Важнее установления прототипов литературная, точнее — поэтическая сторона фарса. Сатира и гротеск сочетаются в нем с экспериментаторством в стихотворной речи. Гете применил здесь народный рифмованный стих (наподобие русского раешника) — «книттельферс». Примерно в то же время происходила работа над первыми набросками «Фауста», где также применена эта форма стиха, доведенная Гете до совершенства. Своеобразной является тональность пьесы, в которой неожиданны и тонки переходы от серьезности к иронии и насмешке.
…вздор // Вас разлучает с давних пор // С природой, а блаженство — в ней… — Повторение идей Ж.-Ж. Руссо продолжено и в дальнейших речах Сатира. Эти высказывания отличаются двойственностью: Гете разделял стремление к природе и естественности, но в устах Сатира, преследующего корыстные цели, благородные идеи Руссо приобретают сомнительный характер.
Рвите каштаны! — Виланд в «Разговоре во сне с Прометеем» (1770) подверг Руссо насмешливой критике с позиций ортодоксального просветительства. В частности, он иронизировал по поводу утверждения, будто первобытные люди питались желудями, возражая с показной ученостью, что-де древние авторы Плиний и Страбон называют в качестве пищи первобытных людей каштаны.
Внемли, кому повем… — В этой и двух следующих речах Сатира выражена оригинальная идея о возникновении мира. Не-вещь — хаос, царивший изначально; пра-вещь — это свет, прорвавший тьму и положивший начало жизни. Центральная мысль заключена в словах: «Как Любовь с Враждой пришли, // Всё и всех в одно сплели…» Здесь выражена поэтическая концепция мира как гармонического целого, цементирующим началом которого являются свет и любовь.
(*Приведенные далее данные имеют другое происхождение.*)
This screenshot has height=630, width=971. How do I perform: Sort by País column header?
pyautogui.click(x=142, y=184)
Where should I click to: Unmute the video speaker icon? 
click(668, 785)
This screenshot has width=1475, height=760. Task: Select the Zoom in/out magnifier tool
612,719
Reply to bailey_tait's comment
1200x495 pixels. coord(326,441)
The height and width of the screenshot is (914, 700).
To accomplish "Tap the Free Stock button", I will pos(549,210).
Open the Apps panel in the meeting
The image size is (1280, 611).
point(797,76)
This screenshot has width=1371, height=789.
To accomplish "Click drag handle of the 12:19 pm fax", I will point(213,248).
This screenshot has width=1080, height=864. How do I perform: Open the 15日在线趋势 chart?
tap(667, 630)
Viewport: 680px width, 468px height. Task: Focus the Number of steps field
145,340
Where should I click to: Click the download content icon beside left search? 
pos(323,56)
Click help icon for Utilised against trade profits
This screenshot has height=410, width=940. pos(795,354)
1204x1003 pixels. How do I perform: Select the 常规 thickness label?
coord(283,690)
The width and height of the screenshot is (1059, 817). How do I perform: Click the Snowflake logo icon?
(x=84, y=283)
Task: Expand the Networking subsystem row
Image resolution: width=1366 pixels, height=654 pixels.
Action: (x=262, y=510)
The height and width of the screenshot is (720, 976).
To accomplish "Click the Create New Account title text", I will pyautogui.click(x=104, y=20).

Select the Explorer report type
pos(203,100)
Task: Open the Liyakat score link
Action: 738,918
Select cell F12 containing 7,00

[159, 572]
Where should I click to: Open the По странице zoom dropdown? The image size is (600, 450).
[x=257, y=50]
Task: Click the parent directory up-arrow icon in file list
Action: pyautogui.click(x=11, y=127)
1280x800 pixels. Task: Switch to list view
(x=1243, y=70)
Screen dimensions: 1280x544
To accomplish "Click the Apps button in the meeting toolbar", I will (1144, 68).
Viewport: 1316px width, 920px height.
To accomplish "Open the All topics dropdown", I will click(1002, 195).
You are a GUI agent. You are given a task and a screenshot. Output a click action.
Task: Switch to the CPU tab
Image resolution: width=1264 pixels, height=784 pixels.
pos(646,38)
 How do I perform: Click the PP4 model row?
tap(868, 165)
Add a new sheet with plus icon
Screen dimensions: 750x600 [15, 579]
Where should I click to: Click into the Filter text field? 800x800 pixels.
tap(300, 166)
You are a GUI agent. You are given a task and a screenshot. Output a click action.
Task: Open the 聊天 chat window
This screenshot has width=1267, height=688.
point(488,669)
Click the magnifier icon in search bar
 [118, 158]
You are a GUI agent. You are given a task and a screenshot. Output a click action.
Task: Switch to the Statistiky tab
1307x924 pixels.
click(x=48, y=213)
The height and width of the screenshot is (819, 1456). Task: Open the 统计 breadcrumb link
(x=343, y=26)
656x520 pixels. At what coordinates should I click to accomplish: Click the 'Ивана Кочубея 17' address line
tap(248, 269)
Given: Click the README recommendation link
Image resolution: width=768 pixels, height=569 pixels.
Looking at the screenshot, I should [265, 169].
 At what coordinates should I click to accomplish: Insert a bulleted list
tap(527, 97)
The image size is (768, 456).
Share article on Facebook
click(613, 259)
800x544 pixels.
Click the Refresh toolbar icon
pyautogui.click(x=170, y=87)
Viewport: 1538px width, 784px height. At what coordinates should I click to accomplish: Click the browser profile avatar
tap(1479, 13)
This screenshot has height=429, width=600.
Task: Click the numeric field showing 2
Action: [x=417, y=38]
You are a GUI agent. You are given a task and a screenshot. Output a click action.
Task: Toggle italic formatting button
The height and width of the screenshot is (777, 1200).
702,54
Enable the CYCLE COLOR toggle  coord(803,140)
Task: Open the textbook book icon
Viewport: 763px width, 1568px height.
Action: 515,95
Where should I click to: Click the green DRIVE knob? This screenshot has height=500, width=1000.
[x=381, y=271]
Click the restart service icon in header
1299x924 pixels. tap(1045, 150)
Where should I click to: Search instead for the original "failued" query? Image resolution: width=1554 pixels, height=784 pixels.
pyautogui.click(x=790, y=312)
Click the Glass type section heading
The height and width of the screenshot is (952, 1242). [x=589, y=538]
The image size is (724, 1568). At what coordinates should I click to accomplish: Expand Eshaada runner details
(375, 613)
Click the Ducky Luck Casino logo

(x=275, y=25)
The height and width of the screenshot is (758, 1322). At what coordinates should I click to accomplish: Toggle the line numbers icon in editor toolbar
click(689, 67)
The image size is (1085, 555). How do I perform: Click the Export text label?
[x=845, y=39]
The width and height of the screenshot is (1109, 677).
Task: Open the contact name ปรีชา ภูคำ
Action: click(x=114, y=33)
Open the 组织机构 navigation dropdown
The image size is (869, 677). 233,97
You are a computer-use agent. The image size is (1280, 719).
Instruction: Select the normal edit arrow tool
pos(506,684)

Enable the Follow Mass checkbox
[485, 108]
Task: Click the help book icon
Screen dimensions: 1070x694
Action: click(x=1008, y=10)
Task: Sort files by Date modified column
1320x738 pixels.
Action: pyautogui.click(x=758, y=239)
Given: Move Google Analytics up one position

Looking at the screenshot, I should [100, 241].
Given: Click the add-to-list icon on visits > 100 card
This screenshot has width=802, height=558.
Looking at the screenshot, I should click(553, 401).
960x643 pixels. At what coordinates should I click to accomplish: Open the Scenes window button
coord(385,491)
Этот мотив встречается и в ряде других, более поздних произведений Гете; см., например, стихотворение «Воссоединение» в «Западно-восточном диване» (т. 1), а также «Фауст» (ч. I, слова Мефистофеля: «Я части часть, которая была // Когда-то всем и свет произвела. // Свет этот — порожденье тьмы ночной…» (т. 2).
…И одно поет… — Сатир воспроизводит здесь учение древнегреческой философии пифагорейцев, согласно которому существует звучащий свет. Эта идея выражена также в «Фаусте»: в «Прологе на небе» и в начале второй части: «Слышите, грохочут Оры!..» (т. 2).